Allocution du président du conseil d’administration de l’APFTQ - André Provencher défend l’importance de la production indépendante
Montréal, le 2 novembre 2009 — Dans le cadre d’un déjeuner-causerie tenu ce midi par l’Académie canadienne du cinéma et de la télévision en présence de près de 250 convives, André Provencher, président du conseil d’administration de l’Association des producteurs de films et de télévision du Québec, a livré sa vision de l’avenir de la télévision francophone québécoise.
En toile de fond, le contexte d’incertitude lié à la mise sur pied du Fonds des médias du Canada affecte particulièrement le secteur de la production indépendante en télévision mais également en multimédia. Plusieurs équilibres dans notre système de radiodiffusion seront menacés si certains scénarios se confirment, tel le recours accru à la production interne des diffuseurs, un financement insuffisant pour le multimédia, ou des critères d’accès essentiellement soumis au rendement comme les cotes d’écoute ou le retour sur investissement.
La mondialisation accélérée de l’industrie crée une pression énorme sur la création des contenus originaux québécois en offrant des formats d’émissions dont la popularité a été testée ailleurs, et ce, à des prix très alléchants pour les diffuseurs qui recherchent une garantie de succès. Le défi de la création s’impose de plus en plus aux producteurs indépendants d’ici, lesquels continuent d’investir massivement dans le développement de nouvelles émissions tout en assumant les risques de perte lorsque les projets ne se concrétisent pas.

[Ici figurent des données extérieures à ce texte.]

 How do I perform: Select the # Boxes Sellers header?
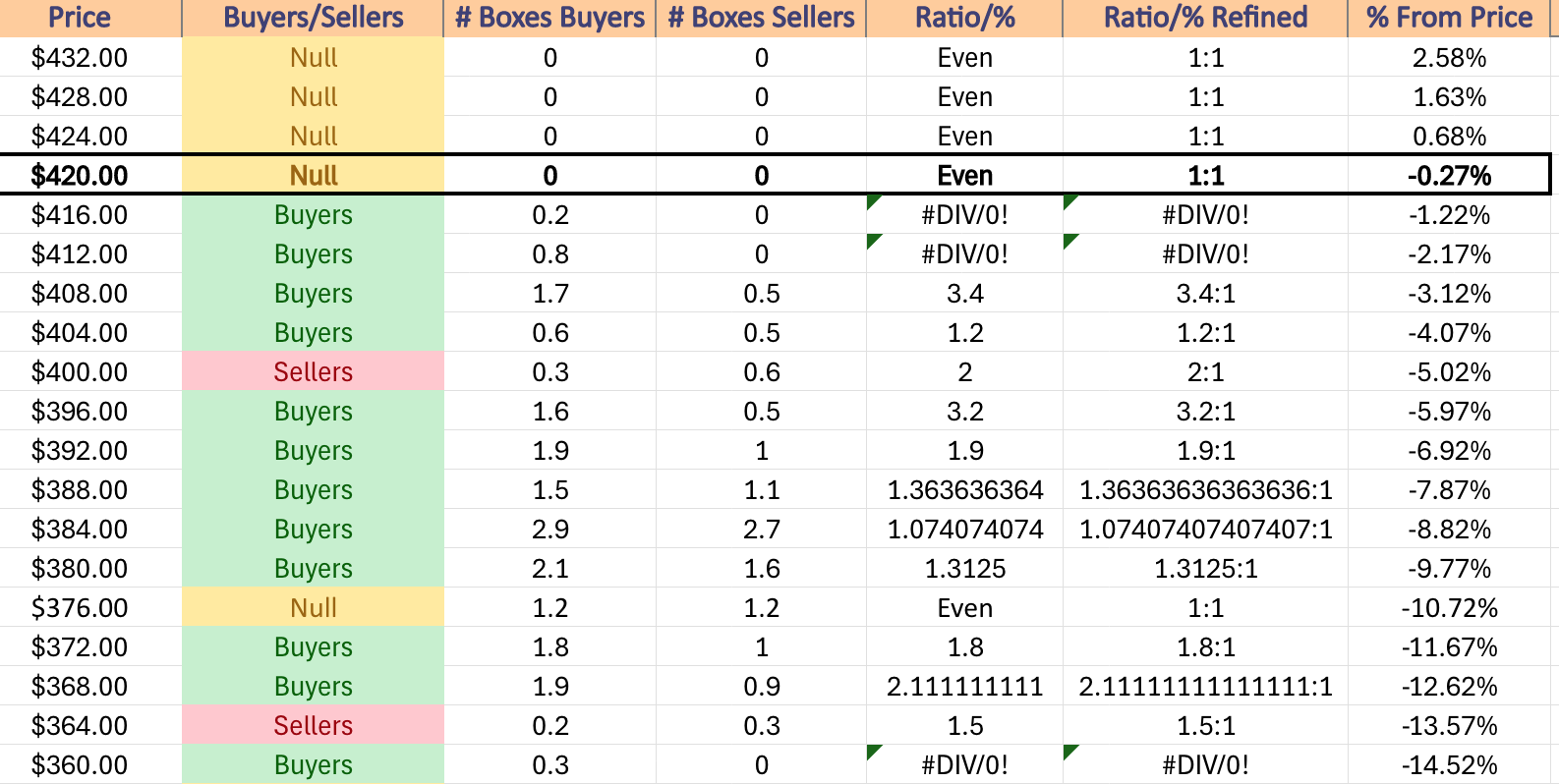coord(761,18)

Pour André Provencher, la télévision québécoise est le miroir de notre société, l’expression de nos différences et un rempart pour défendre la diversité culturelle. Les producteurs indépendants souhaitent continuer de jouer un rôle essentiel dans la croissance de l’industrie, la diversité des lieux de création, et l’accès du public à une programmation de qualité qui lui ressemble.

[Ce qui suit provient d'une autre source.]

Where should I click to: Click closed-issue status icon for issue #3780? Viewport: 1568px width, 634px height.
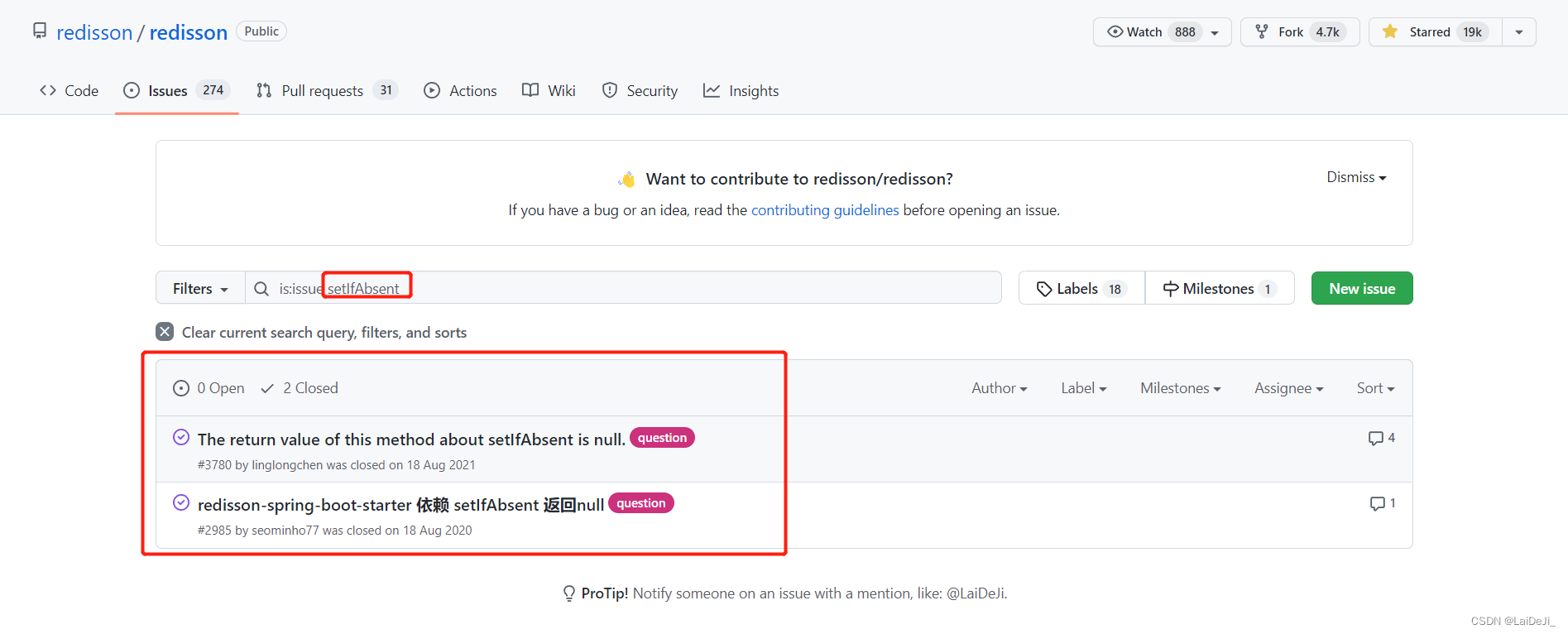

L’APFTQ regroupe plus de 140 entreprises québécoises de production indépendante qui œuvrent en cinéma et en télévision, et près de 60 membres individuels, gestionnaires de production. L’association représente ses membres auprès des gouvernements et des autres intervenants de l’industrie. Elle négocie toutes les ententes collectives avec les associations d’artistes et de techniciens.